O exame, aplicado a cada três anos, avalia estudantes de 15 anos em matemática, leitura e ciências. Em 2025, o Brasil registrou 408 pontos em leitura, 377 em matemática e 409 em ciências. Comparativamente, a média de 23 países da OCDE situou-se em 466, 469 e 486 pontos, respectivamente. A evolução histórica é notável: entre 2006 e 2025, a diferença de desempenho em leitura caiu 44 pontos, enquanto em matemática e ciências as reduções foram de 39 e 36 pontos, respectivamente.
Desempenho acadêmico e recuperação pós-pandemia
Os resultados de 2025 indicam uma estabilidade em relação ao ciclo de 2022, com destaque para a recuperação em ciências, onde o Brasil superou os níveis pré-pandemia. O país demonstrou resiliência, registrando perdas menos acentuadas em leitura e matemática do que a média observada entre os membros da OCDE no período entre 2018 e 2025. A avaliação foi conduzida pelo Instituto Nacional de Estudos e Pesquisas Educacionais Anísio Teixeira (Inep), abrangendo 30.140 estudantes brasileiros.
Inovações digitais e o uso de celulares em sala de aula
O nono ciclo do Pisa introduziu a dimensão de Aprendizagem no Mundo Digital, focada na resolução de problemas por meio de ferramentas computacionais. O Brasil alcançou 406 pontos neste quesito, ficando abaixo da média da OCDE, que atingiu 500 pontos. Paralelamente, o cenário escolar brasileiro passou por uma transformação regulatória: 81% dos alunos avaliados frequentam instituições com restrições ao uso de celulares, um salto expressivo frente aos 37% registrados em 2022.
Essa mudança reflete a aplicação da Lei nº 15.100/2025, que normatiza o uso de dispositivos móveis na educação básica. Segundo o Ministério da Educação, a medida está alinhada às evidências de que a redução de distrações digitais favorece o foco dos estudantes. O uso excessivo de tecnologia, conforme apontado em relatórios anteriores, permanece como um fator de risco para o rendimento escolar global.
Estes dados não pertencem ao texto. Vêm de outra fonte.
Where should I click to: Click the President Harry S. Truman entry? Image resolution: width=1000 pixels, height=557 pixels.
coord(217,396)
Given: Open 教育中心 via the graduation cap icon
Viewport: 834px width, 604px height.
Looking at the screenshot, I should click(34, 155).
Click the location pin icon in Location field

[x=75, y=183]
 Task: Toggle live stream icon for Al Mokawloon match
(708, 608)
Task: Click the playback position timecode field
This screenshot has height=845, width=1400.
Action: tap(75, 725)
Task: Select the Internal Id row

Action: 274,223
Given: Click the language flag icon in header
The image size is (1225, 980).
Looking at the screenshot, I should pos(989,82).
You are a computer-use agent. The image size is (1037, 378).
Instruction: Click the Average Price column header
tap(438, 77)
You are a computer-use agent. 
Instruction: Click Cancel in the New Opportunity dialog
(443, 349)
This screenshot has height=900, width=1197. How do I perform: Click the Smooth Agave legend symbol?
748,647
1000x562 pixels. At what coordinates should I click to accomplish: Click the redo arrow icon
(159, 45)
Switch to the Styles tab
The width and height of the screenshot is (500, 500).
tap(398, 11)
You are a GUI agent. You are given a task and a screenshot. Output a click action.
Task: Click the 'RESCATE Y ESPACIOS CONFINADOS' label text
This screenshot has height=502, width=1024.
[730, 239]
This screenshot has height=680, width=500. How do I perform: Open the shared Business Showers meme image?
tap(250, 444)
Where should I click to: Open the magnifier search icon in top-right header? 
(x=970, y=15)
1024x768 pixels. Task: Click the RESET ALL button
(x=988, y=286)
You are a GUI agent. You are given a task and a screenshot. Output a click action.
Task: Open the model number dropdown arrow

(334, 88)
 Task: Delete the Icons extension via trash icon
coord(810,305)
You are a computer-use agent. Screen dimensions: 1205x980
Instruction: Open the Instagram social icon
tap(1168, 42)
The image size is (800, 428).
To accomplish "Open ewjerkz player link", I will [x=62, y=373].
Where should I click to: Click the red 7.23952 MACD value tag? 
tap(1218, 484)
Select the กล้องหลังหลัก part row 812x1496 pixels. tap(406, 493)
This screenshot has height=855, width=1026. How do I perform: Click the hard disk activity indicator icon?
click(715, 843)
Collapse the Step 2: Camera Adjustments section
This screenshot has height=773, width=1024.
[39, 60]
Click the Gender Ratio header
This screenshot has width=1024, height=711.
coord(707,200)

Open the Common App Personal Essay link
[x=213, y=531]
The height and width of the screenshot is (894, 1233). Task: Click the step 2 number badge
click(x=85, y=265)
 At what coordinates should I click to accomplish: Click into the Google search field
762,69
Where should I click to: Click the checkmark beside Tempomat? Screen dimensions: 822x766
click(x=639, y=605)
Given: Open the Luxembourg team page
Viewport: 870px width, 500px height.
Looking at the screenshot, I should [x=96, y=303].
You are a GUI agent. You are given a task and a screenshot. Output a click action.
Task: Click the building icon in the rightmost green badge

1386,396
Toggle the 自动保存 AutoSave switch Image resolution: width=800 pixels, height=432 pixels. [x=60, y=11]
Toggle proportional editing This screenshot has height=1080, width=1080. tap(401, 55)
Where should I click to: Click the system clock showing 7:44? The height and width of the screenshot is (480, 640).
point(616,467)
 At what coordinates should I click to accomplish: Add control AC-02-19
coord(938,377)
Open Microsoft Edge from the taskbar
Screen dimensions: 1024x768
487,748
Engajamento estudantil e consciência ambiental
Além das competências técnicas, o Pisa 2025 avaliou o perfil socioemocional dos jovens. O interesse por temas diversos e a perseverança diante de desafios foram pontos positivos, com apenas 16% dos brasileiros considerando a escola uma perda de tempo, índice inferior à média da OCDE, que é de 24%. O reconhecimento do valor da educação mostrou-se um diferencial, com estudantes que valorizam o ambiente escolar obtendo, em média, 35 pontos a mais em ciências.
Outro destaque foi o engajamento ambiental. O Brasil superou a média da OCDE em indicadores de consciência ecológica, com 84% dos estudantes acreditando na capacidade de gerar impactos positivos no meio ambiente. A confiança na ação coletiva para a resolução de problemas globais também foi um ponto forte, com 87% dos jovens brasileiros manifestando otimismo quanto ao trabalho em grupo para promover mudanças sociais.